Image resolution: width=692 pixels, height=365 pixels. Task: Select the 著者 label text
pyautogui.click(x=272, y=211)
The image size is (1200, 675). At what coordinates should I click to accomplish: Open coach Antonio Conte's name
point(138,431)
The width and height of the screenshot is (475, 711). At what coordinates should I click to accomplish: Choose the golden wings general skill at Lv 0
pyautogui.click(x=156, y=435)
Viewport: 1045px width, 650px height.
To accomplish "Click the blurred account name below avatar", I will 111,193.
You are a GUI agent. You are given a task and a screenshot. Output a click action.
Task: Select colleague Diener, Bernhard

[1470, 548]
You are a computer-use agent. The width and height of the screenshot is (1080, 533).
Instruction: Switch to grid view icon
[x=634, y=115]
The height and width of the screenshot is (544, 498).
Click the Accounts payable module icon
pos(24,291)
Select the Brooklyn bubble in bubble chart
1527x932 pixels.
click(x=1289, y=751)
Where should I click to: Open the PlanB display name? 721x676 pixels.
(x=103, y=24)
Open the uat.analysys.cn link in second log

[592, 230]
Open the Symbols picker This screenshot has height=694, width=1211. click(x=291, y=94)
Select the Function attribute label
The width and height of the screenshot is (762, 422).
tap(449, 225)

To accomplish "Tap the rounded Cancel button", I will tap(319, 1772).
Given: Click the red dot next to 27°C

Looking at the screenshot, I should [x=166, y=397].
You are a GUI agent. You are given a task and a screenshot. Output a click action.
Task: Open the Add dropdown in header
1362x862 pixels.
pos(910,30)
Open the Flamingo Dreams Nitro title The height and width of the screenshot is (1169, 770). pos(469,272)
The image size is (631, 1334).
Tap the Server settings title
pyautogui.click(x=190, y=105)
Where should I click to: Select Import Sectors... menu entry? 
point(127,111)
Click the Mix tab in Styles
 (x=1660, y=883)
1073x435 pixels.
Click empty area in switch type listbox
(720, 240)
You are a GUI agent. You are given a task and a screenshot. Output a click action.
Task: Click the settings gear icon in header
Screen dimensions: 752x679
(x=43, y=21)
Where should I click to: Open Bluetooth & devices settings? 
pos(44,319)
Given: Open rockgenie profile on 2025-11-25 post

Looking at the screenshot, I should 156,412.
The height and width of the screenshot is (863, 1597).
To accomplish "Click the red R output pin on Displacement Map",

======

▶ **Work task**:
Would you show each line of the listing above that has the string "will"?

▶ **Solution to this exercise**:
To accomplish "Click the blurred account name below avatar", I will 111,193.
To accomplish "Tap the rounded Cancel button", I will tap(319, 1772).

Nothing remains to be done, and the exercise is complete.